# Task to complete
Return the lines below in which the string "header" occurs.

# Data section
————

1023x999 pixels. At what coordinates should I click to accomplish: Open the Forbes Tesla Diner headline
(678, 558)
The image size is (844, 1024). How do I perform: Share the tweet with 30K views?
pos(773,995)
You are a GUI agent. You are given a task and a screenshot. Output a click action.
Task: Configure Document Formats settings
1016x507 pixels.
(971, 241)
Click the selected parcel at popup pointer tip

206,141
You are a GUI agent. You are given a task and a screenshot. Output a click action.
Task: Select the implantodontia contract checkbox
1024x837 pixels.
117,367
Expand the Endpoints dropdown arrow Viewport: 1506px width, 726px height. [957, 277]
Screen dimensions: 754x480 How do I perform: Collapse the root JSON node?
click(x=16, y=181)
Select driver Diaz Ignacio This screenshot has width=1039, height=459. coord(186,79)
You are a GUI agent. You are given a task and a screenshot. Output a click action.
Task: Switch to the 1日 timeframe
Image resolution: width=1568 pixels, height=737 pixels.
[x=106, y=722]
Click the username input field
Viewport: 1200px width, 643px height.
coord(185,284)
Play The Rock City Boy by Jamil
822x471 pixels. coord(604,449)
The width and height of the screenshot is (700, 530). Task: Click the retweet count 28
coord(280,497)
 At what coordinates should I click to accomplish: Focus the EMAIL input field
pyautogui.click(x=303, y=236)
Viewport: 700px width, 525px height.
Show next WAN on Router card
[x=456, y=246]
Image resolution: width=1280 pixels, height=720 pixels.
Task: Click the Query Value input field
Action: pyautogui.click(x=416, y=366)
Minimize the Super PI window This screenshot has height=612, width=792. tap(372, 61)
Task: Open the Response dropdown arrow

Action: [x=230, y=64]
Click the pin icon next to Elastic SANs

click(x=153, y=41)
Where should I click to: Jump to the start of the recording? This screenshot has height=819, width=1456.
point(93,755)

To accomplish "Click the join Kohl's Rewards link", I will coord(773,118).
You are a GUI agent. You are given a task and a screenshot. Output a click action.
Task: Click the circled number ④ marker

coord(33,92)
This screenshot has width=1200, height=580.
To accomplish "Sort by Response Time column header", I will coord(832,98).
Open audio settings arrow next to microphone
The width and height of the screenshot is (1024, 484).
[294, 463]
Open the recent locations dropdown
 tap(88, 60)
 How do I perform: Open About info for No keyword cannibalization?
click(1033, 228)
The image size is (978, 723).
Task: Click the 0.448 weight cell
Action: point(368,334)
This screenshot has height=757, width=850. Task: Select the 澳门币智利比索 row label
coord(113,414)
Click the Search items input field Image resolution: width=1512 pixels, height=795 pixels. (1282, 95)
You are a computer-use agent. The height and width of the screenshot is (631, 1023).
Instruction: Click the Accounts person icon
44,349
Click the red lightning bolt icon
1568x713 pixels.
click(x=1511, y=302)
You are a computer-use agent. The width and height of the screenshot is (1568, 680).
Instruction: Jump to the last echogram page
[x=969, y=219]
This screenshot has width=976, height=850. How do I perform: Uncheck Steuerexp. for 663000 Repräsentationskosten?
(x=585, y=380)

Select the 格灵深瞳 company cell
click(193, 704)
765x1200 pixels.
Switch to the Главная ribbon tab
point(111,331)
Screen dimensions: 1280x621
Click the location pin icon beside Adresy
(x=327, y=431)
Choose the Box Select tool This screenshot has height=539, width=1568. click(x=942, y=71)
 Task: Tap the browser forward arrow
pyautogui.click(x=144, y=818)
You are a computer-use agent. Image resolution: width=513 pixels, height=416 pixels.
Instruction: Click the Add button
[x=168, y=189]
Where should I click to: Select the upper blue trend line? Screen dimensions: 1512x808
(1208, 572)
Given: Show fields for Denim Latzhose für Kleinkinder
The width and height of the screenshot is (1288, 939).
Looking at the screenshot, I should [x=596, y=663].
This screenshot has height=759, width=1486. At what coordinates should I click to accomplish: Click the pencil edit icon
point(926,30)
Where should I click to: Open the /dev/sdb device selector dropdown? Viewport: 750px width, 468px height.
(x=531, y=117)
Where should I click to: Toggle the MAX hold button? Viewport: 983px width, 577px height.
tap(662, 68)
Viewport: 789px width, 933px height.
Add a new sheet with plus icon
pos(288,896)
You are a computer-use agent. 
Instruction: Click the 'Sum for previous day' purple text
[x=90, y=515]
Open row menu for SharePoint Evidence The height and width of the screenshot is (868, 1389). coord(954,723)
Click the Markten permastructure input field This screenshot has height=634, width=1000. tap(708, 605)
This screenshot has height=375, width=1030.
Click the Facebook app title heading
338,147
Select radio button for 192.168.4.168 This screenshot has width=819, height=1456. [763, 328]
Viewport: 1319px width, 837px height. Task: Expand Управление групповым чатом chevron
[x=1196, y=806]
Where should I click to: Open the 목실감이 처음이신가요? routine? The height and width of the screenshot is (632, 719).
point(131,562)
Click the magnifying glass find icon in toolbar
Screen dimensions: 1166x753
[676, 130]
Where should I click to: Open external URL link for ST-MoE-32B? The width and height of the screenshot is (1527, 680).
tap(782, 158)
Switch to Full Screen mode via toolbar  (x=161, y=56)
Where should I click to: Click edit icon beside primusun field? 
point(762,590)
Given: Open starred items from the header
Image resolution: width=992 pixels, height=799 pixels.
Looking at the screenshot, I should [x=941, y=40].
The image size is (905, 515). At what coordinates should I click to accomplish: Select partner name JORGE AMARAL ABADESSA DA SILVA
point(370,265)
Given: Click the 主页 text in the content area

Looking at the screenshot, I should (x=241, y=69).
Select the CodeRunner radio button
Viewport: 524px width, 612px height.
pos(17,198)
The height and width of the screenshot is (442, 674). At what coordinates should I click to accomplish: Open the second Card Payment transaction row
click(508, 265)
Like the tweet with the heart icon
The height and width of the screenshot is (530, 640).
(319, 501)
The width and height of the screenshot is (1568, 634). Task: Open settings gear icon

————

# Answer section
To accomplish "Sort by Response Time column header", I will coord(832,98).
Given: Open starred items from the header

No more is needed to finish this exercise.